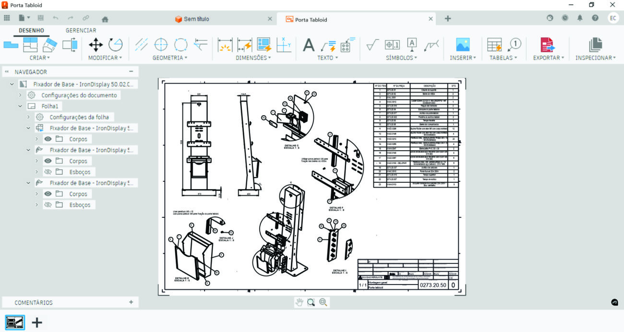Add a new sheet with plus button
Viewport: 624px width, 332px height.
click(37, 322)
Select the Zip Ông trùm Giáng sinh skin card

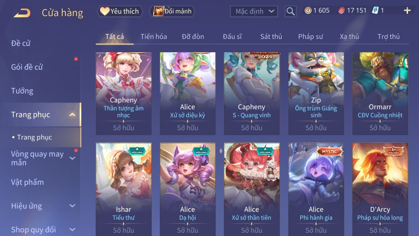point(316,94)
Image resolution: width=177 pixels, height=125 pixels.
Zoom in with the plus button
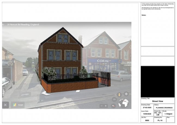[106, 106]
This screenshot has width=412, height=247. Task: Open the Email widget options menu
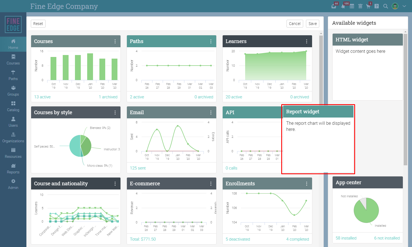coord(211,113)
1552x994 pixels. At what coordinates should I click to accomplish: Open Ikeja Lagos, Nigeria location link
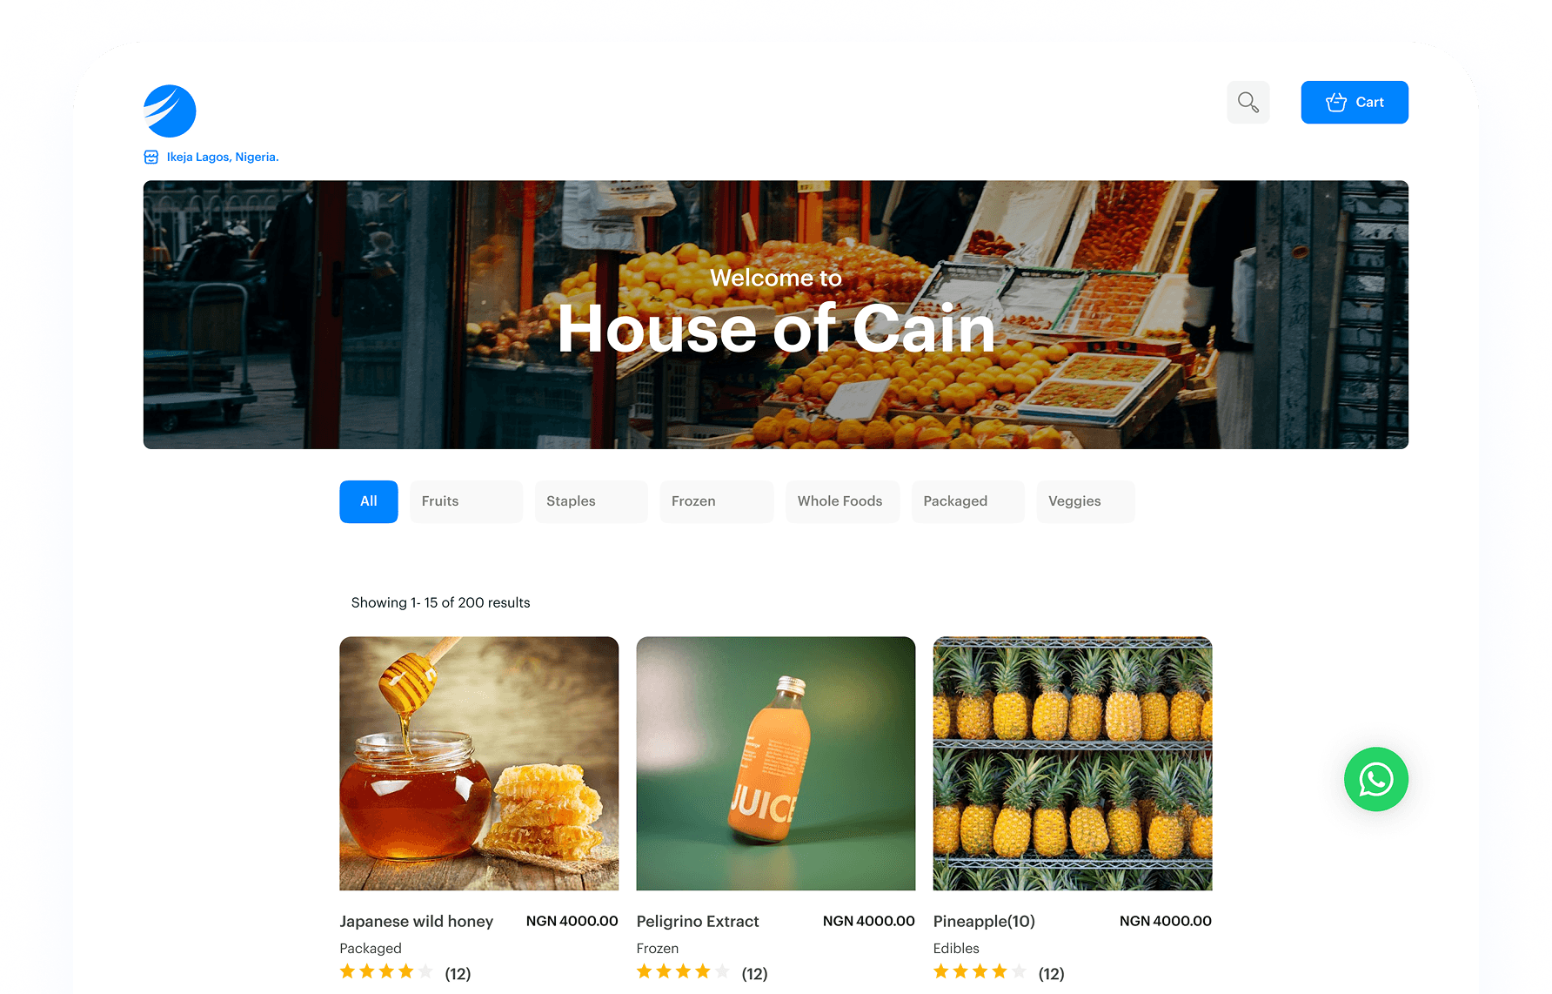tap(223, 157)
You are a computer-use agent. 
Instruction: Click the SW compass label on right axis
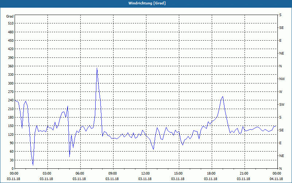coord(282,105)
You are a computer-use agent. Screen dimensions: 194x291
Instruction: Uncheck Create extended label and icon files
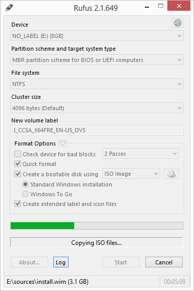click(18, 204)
=======
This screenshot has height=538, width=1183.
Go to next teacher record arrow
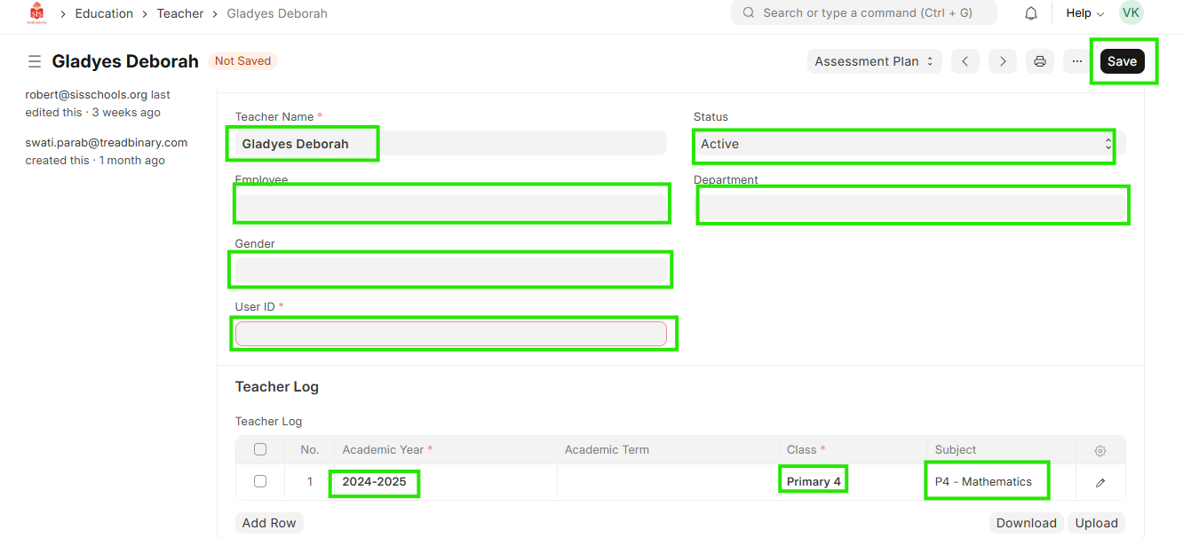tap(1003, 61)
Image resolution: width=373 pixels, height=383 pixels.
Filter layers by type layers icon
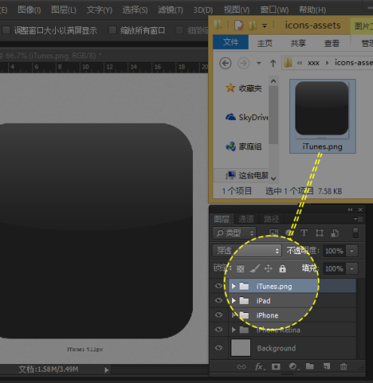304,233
=======
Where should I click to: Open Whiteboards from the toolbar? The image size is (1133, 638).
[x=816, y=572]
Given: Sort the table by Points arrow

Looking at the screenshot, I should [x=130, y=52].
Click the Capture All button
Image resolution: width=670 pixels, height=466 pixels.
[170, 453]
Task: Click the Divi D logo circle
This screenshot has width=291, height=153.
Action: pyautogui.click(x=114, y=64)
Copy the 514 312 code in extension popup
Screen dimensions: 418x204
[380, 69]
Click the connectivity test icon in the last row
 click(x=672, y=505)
=======
## INSTRUCTIONS TO FOLLOW
Report how many lines in the material above include "agent", and give no other words.

## RESPONSE FOR THIS EXERCISE
2